"Caricaturale" ou "réaliste" ? : ce que les eurodéputés pensent de la série "Parlement"
Sur le ton de la comédie, la série Parlement de France Télévisions, dont la troisième saison a débuté le 29 septembre sur france.tv, divise les eurodéputés, mais tous se retrouvent dans son mérite de donner un coup de projecteur sur une institution méconnue du grand public. Son développement suit le parcours semé d'embûches d'un jeune assistant parlementaire, Samy, interprété par Xavier Lacaille, dans le labyrinthe de Strasbourg.
Jeune homme naïf et maladroit, Samy épaule dans la première saison le paresseux eurodéputé Michel Specklin (Philippe Duquesne) puis, dans la deuxième, l'ambitieuse Valentine Cantel (Georgia Scalliet). Dans la troisième, il est devenu conseiller politique et voit revenir Valentine, pressentie pour devenir la nouvelle commissaire française. Pour Manon Aubry, coprésidente du groupe La Gauche au Parlement européen, "l'étonnement que peuvent avoir les téléspectateurs est le même que j'ai pu avoir en arrivant au Parlement et en découvrant son fonctionnement", en 2019.
"La manière dont les négociations se déroulent, le poids et l'influence des lobbys, le fait qu'on puisse gagner une première étape et perdre à la deuxième... Quasiment tout est vrai", note la députée européenne LFI. "Ce qui est caricatural, c'est qu'un homme totalement incompétent accède à la fonction de président", nuance-t-elle dans une allusion au personnage de Michel Specklin.
Satirique, la série n'est pas tendre pour les parlementaires : "Une galerie d'abrutis, de feignants ou d'imbéciles", déplore Sylvie Guillaume, qui ne trouvait "pas terrible" l'image renvoyée dans la première saison. "Heureusement, ça s'est amélioré ensuite", poursuit cette membre du groupe Socialistes et Démocrates (S&D) qui s'apprête à "binge watcher" la troisième saison. Elle trouve au final la série "très chouette, pédago et pas prétentieuse".
Succès public et critique
Anne Sander, membre du groupe du Parti populaire européen (démocrates-chrétiens, droite), est également fan de la série, dont elle apprécie l'humour : "Evidemment, c'est de la caricature, mais ce qui compte, c'est qu'on parle de l'institution, de son mode de fonctionnement." Elle qui fut assistante parlementaire avant de devenir eurodéputée s'est identifiée au personnage de Samy : "J'ai plongé dans le bain à 27 ans, et honnêtement, ce n'était pas facile !" On retrouve sans doute dans ce personnage la patte d'un des scénaristes de la série, Maxime Calligaro, qui fut assistant parlementaire chez les Libéraux entre 2011 et 2017.

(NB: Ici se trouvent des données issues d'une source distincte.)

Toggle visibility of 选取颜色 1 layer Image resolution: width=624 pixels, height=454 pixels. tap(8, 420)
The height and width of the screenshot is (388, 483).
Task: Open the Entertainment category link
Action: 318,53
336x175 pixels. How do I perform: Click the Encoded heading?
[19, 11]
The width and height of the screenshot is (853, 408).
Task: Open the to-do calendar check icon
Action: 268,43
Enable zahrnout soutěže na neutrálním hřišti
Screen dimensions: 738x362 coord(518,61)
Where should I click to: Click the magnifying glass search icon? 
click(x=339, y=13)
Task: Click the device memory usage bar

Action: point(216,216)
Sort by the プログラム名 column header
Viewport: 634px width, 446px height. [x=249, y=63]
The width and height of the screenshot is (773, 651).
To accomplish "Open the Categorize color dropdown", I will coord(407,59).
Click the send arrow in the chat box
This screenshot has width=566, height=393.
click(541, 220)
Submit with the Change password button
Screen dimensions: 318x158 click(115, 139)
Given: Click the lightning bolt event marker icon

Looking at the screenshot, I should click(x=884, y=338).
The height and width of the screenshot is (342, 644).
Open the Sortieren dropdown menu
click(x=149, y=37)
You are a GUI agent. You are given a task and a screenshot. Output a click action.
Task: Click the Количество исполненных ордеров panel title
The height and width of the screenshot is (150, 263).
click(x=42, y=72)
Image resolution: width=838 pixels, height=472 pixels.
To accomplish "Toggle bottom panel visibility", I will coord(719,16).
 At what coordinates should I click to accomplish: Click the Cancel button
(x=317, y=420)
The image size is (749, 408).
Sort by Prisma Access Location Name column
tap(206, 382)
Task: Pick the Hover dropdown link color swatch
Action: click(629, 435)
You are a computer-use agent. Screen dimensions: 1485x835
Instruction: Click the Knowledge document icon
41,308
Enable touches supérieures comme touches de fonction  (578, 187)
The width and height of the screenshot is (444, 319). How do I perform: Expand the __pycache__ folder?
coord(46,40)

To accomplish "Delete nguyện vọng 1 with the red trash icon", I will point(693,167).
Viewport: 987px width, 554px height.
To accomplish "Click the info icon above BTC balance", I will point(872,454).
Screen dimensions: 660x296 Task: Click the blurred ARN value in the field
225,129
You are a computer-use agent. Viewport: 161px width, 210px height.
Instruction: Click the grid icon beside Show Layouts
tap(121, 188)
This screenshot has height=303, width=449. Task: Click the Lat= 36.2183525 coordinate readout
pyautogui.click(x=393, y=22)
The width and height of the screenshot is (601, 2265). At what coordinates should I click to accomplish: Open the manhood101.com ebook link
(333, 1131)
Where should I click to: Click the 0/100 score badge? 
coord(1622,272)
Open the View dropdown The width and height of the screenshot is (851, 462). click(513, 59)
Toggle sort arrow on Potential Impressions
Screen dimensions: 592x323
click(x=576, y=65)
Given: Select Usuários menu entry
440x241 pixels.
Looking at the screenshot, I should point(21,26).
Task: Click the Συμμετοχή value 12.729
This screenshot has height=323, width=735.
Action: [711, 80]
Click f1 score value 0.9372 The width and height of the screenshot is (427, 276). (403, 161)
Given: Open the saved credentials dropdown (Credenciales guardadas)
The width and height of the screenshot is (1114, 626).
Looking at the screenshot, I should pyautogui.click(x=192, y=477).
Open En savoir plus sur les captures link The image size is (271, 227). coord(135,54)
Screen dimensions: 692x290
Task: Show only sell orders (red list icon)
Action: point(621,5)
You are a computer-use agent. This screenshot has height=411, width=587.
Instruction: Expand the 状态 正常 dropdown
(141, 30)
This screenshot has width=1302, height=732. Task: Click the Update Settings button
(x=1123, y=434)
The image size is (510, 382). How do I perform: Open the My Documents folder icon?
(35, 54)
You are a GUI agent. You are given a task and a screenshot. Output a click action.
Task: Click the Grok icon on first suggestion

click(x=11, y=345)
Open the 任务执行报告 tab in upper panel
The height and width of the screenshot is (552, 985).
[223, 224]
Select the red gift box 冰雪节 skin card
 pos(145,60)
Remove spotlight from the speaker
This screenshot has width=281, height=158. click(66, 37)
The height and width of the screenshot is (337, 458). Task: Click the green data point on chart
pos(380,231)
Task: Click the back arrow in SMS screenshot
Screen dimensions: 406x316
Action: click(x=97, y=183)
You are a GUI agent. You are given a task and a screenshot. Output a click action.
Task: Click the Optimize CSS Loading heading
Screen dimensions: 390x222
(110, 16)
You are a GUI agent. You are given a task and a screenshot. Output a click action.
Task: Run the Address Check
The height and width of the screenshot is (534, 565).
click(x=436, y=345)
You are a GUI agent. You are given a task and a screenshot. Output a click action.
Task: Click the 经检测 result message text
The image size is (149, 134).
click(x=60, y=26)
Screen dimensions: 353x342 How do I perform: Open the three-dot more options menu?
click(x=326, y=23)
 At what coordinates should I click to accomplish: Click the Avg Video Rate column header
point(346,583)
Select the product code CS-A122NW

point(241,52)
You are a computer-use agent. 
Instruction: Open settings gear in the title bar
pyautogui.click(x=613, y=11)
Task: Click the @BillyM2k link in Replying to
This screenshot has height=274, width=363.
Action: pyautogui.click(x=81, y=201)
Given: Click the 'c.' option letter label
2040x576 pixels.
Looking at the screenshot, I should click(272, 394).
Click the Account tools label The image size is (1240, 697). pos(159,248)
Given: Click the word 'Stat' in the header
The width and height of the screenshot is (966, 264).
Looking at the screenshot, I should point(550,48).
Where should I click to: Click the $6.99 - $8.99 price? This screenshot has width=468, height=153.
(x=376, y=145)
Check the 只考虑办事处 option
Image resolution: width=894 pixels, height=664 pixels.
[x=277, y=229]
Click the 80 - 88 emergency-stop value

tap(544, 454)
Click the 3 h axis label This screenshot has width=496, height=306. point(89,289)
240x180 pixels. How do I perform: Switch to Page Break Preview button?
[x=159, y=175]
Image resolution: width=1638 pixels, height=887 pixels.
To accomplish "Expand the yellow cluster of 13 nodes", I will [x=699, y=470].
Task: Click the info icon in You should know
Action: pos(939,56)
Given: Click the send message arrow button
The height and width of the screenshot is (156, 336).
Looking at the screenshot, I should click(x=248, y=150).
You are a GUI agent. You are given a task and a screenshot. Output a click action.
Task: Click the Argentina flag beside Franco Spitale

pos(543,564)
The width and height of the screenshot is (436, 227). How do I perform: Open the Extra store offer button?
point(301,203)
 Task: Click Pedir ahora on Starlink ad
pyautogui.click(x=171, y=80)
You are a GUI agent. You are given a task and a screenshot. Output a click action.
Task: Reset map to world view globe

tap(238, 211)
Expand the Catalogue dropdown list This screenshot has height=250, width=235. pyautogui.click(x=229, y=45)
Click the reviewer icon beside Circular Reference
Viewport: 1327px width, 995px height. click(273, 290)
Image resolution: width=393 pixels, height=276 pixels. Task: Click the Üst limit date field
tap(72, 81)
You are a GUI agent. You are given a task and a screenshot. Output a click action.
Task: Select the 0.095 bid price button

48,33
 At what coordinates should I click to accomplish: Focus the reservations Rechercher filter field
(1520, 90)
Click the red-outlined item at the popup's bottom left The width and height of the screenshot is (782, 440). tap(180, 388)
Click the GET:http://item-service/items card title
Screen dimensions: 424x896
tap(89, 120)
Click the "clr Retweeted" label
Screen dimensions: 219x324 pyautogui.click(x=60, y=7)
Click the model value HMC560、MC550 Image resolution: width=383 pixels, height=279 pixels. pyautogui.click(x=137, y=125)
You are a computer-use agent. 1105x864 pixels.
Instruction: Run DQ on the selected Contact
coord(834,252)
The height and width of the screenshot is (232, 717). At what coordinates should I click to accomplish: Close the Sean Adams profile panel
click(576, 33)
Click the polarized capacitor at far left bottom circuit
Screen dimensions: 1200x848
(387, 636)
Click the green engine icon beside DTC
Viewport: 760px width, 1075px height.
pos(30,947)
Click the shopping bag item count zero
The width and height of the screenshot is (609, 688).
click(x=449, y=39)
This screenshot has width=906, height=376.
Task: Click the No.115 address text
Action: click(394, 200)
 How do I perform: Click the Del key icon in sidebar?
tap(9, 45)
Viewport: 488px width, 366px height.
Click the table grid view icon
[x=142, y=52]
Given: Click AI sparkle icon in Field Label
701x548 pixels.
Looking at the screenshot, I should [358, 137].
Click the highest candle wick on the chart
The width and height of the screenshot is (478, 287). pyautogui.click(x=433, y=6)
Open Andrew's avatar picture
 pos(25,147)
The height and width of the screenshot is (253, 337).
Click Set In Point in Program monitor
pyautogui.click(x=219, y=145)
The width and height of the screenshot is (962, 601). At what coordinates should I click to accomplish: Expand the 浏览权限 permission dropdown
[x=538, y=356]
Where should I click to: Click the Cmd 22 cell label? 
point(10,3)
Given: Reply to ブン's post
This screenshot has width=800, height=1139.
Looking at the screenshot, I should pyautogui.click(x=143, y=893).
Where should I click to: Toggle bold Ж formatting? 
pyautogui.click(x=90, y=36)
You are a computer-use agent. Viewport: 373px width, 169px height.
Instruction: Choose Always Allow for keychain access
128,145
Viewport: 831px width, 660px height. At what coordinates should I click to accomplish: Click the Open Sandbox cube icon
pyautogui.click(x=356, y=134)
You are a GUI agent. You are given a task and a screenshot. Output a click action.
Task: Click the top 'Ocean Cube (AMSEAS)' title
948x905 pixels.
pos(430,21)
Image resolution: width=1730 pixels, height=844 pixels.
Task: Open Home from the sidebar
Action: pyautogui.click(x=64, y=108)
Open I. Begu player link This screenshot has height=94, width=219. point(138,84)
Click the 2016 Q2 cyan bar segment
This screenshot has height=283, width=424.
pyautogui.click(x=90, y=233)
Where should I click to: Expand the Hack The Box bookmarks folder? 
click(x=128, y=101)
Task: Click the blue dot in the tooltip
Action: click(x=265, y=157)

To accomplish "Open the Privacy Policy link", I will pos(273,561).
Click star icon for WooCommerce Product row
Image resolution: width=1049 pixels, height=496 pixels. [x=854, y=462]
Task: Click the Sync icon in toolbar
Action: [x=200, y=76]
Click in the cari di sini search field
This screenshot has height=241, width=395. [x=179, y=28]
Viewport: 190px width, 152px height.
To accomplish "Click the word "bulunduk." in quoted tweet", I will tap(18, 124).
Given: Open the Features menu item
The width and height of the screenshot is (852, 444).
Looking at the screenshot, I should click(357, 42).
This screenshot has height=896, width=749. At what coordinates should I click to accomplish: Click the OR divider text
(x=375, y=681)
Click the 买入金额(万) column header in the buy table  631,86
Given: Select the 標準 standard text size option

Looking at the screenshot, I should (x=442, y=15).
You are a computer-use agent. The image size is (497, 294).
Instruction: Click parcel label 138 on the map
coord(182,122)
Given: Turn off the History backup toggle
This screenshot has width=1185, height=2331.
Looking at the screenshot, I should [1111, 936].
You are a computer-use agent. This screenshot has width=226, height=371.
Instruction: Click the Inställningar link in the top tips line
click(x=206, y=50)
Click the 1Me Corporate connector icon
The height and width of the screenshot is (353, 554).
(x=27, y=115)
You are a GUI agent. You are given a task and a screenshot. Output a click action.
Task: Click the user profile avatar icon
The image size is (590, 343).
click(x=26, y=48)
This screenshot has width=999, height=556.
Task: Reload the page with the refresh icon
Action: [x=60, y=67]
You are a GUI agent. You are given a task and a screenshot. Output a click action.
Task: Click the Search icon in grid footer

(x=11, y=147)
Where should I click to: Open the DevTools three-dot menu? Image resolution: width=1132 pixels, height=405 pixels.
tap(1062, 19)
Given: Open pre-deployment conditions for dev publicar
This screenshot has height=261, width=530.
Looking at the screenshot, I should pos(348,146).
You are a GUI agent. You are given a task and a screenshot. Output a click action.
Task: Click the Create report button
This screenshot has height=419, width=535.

D'autres personnages "de l'ombre" sont mis sur le devant de la scène, une démarche saluée par Sylvie Guillaume : "Il y a un certain nombre de gens de l'administration, de conseillers qui ne sont pas visibles mais qui ont un énorme pouvoir dans les négociations."
La découverte de ces coulisses a séduit le public et la critique : les deux premières saisons ont récolté près de 5 millions de vidéos vues et Parlement a décroché le prix de la meilleure série de 26 minutes du Festival de la fiction 2023 de La Rochelle.
Vitrine strasbourgeoise
Comme d'autres eurodéputés interrogés par l'AFP, Anne Sander "espère que ça va donner aux gens l'envie de s'intéresser au Parlement et de le visiter". Depuis le 1er décembre 2022, 251 000 personnes l'ont visité, contre 219 000 personnes pour toute l'année 2022. Rien que cet été, 69 000 personnes sont allées découvrir l'institution. La série a un impact "très positif" et "contribue à inscrire le Parlement européen dans la conscience collective", renchérit l'eurodéputé David Cormand (Verts/ALE).
"C'est fou qu'il ait fallu 70 ans pour qu'une fiction un peu populaire sur l'institution européenne soit réalisée", remarque-t-il, tandis qu'aux Etats-Unis, nombre de séries et de films se sont plongés depuis longtemps dans les arcanes du pouvoir. Le Parlement européen a d'ailleurs bien compris l'intérêt qu'il pouvait en tirer, en facilitant l'accès aux lieux pour les repérages et les tournages, une première pour une fiction.
A huit mois des élections européennes, du 6 au 9 juin 2024, la série pourrait réveiller l'intérêt des citoyens : "Ces élections ne fascinent pas grand monde", reconnaît Sylvie Guillaume, "ça ne peut que contribuer à [leur] donner une meilleure visibilité".